By contrast (in my experience) those who regard themselves as more intellectual than others (not necessarily brighter, but more all-encompassing in their thinking) often project a gentle sort of self-revelation that’s refreshing. Yes, intellectuals on edge can be unbelievably caustic, as well, but by and large Nicodemus-type Christians earnestly seeking truth (even if they’re looking in all the wrong places) seem to provide an easier environment for discussion than those who are clearly angling for gnats and camels in the Church, while suggesting that they themselves are no longer troubled by such basic temptations—and woe be to those still falling short in areas such as an appropriate understanding of the Nature of Christ or a precise understanding of the downfall of syncopated rhythms in music.
Interesting POV. The penultimate paragraph of the piece begins: “Paul urged liberals and conservatives (or ‘the weak’ and ‘the strong’)…” Perhaps the author’s comparison (at least implied) or word sequencing was inadvertent. Or not. Regardless, to characterize liberals as ‘weak’ and conservatives as ‘strong’ does not promote harmony or enlightenment. As a presumptive 6, the author should know this.

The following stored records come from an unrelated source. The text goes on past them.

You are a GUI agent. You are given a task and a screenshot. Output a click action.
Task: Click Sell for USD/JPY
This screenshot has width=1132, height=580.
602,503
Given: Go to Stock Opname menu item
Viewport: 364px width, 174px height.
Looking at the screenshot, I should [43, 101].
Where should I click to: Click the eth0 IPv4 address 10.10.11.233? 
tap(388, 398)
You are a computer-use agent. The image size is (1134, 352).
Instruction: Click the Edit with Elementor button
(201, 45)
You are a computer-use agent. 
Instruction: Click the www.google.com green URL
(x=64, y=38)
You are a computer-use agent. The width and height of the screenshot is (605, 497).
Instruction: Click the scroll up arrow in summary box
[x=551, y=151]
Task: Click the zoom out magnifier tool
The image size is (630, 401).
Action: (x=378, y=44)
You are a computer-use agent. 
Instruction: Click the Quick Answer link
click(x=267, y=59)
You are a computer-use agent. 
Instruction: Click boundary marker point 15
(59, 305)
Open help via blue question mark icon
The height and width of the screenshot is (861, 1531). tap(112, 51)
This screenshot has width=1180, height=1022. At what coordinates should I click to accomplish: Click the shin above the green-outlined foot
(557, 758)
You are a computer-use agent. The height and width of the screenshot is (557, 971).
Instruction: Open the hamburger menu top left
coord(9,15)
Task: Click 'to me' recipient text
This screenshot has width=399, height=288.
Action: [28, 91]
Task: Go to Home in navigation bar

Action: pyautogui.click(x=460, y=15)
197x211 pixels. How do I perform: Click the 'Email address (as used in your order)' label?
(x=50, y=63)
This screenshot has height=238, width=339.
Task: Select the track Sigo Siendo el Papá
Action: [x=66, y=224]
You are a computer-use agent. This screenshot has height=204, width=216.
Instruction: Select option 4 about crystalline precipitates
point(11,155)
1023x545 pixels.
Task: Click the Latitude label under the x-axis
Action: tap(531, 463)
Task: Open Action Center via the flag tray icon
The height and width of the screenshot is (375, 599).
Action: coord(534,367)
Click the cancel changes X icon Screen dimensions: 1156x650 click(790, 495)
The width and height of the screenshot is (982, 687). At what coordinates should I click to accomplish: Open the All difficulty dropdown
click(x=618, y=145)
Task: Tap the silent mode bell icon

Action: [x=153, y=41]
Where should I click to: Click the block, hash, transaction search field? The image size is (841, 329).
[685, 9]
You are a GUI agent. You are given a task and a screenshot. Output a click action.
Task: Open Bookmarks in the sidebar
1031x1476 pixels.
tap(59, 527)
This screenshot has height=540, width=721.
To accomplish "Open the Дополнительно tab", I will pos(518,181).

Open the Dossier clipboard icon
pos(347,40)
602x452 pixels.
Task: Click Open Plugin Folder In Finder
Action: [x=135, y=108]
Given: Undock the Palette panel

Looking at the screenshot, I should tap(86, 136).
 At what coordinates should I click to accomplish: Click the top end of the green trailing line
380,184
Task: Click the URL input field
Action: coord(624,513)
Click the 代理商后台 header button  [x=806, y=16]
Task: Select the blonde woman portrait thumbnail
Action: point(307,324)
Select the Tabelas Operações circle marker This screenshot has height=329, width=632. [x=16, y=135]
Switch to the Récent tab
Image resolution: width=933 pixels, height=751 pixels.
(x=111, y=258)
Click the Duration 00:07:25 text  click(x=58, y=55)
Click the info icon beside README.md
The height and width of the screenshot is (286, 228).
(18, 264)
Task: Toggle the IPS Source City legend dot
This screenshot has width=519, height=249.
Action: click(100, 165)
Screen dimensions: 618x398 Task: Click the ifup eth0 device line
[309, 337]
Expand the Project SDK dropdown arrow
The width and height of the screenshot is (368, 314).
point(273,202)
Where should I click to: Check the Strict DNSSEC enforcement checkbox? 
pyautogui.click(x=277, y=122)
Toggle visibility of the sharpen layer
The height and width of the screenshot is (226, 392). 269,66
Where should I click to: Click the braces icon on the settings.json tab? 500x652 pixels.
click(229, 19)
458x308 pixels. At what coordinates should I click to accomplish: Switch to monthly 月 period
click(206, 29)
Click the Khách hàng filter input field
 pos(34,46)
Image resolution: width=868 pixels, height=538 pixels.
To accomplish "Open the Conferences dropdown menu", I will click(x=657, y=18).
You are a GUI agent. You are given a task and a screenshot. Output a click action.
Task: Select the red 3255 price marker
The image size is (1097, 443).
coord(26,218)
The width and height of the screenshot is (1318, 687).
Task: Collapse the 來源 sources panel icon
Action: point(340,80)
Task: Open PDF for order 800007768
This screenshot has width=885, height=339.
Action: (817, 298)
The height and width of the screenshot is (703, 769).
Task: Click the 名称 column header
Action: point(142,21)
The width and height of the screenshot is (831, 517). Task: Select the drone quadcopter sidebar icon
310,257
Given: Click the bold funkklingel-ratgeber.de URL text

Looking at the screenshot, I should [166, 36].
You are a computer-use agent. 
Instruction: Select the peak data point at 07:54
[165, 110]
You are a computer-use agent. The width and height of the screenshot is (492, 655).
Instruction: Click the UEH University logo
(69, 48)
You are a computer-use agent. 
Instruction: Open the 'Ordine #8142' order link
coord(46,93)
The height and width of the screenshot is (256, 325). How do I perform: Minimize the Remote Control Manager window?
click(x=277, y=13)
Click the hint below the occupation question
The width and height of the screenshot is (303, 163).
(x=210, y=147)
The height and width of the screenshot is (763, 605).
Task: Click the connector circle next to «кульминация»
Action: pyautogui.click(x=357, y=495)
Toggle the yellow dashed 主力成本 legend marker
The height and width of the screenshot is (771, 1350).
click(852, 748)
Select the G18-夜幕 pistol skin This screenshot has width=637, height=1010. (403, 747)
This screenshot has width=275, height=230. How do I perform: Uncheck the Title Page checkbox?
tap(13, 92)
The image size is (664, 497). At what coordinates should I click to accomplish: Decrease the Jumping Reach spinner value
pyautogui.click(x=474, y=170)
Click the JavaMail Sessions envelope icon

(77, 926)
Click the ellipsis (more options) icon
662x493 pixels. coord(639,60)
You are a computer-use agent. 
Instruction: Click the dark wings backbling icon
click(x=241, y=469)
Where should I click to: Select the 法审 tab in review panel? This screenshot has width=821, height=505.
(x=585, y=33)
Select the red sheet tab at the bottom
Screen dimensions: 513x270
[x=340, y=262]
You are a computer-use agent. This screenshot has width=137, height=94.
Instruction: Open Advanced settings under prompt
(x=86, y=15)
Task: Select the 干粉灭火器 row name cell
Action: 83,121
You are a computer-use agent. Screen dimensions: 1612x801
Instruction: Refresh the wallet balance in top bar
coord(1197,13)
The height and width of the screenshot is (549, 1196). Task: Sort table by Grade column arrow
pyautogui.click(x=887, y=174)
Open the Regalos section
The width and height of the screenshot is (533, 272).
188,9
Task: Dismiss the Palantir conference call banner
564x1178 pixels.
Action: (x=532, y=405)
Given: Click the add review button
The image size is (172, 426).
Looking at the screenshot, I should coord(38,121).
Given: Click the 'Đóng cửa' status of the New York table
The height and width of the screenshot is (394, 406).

I was aware of the misleading impression that juxtaposing those pairings leaves but decided to run with it anyway. I’m more used to hearing “liberal and conservative” and “weak and strong” in those word orders. I have preached a sermon from Romans 14 several times, pointing out that the “weak” ones in Romans 14 probably (ironically) considered the “strong” ones to be the weak ones – that is, not well-grounded. Paul, the one who was less restricted in eating, seems to have identified his beliefs as in the “strong” camp (Romans 15:1). The tendency is for the liberals to regard conservatives as simplistic or ignorant, and for conservatives, in turn, to regard liberals as weak in the faith. The focus of the column is not to define who’s weak or strong, but to encourage getting together with people we judge as inferior. In Romans 15:2, Paul encourages the strong to build up the weak. That’s hard to do when you keep your distance from them.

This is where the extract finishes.